3. Location. If I get a rate at 200CDN for a night, but have to take a 40CDN taxi ride to get to the conference and another 40 back, would a slightly more expensive downtown hotel be more practical than one in say Little Italy (Montreal here as that's pretty much where I go all the time). Is it in a shopping district? How far away is it from amenities. How far from the airport? (Is it far enough away that planes aren't an issue, but close enough I don't have to get up at 3AM to catch a flight). 

Anyhow, that's what I'm interested in.

Thomas


----------



## camorristi (May 9, 2010)

Miket61 said:


> Whenever I go on a trip, I read online reviews for the restaurants and hotels - after I get back.
> 
> On a recent trip to New York, I had a huge, quiet, perfectly clean room and ate in some famous and justifiably well regarded restaurants.
> 
> ...


Interesting question, I too would like to find out. I think reviews should be unbiased and based on facts, not opinions. I don't give a f*** what you think, just give me the facts.


----------



## phyrpowr (Aug 30, 2009)

I think most people nowadays are so used to generic motel rooms (big enough for soccer, same type bed, cable TV, little desk, you know the drill) that _anything _else strikes them as "lesser" somehow. Old wood walls? Oooh, is that dirty? Wood framed bed?
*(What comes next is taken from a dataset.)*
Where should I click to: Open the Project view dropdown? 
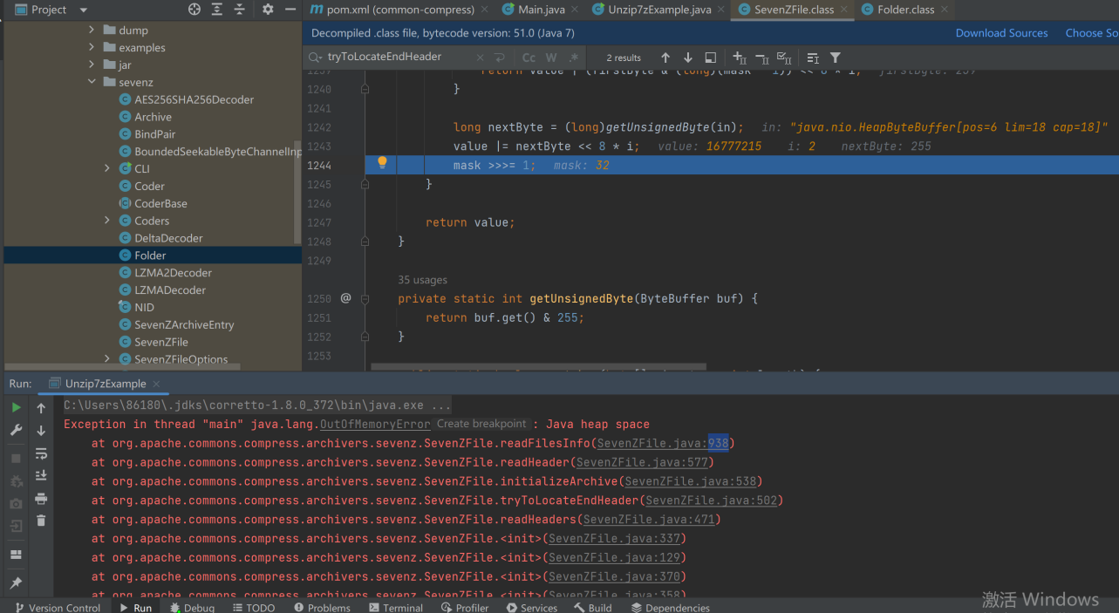coord(83,10)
Oooh, is that safe? Anything not absolutely brand new and antiseptic? Oooh, are there bugs, honey can't we go to a _nice _place? Most have no other experiences. And a "no jeans" restaurant? Well! Who do they think they are??
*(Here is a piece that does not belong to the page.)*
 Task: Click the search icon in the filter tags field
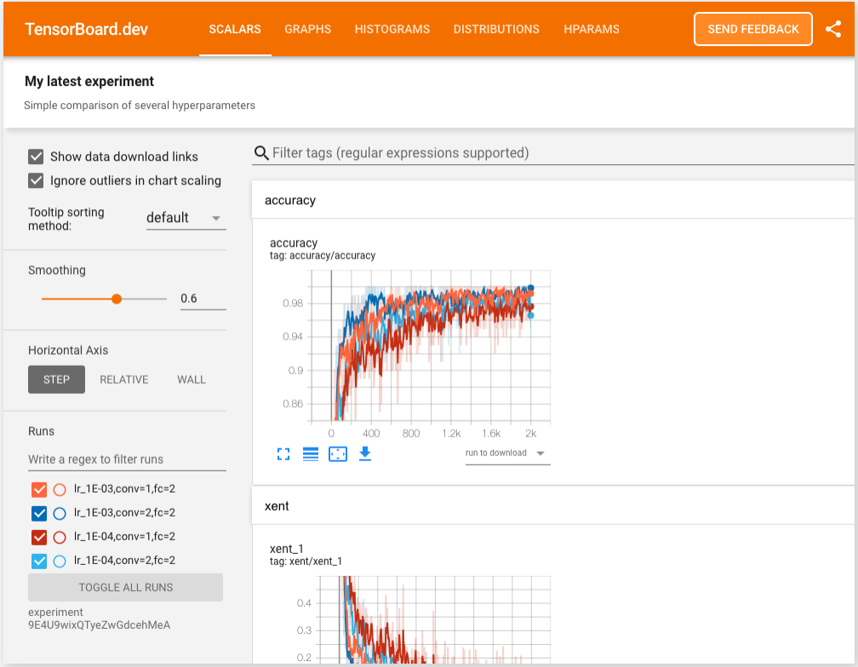260,152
As you can probably tell, I've had experience with this kind of "rater". Just give her the newest Hampton or Holiday Inn Express. Nothing wrong with 'em, I've stayed in hundreds, but I've enjoyed dozens of little mom'n'pops that were just as clean and comfortable, and some fine hotels with small rooms where (gasp_!) I only slept_!


----------



## Dragoon (Apr 1, 2010)

I looked up the reviews of a restaurant that was recommended to me by a friend; a tar paper shack on the end of a fishing pier in Florida. Supposedly they had the best Grouper sandwich ever and most of the reviewers agreed. One lady went on for 250 words lamenting the fact that a Pelican landed within her field of view on an adjacent piling and took a dump. Apparently she required counseling to get over it.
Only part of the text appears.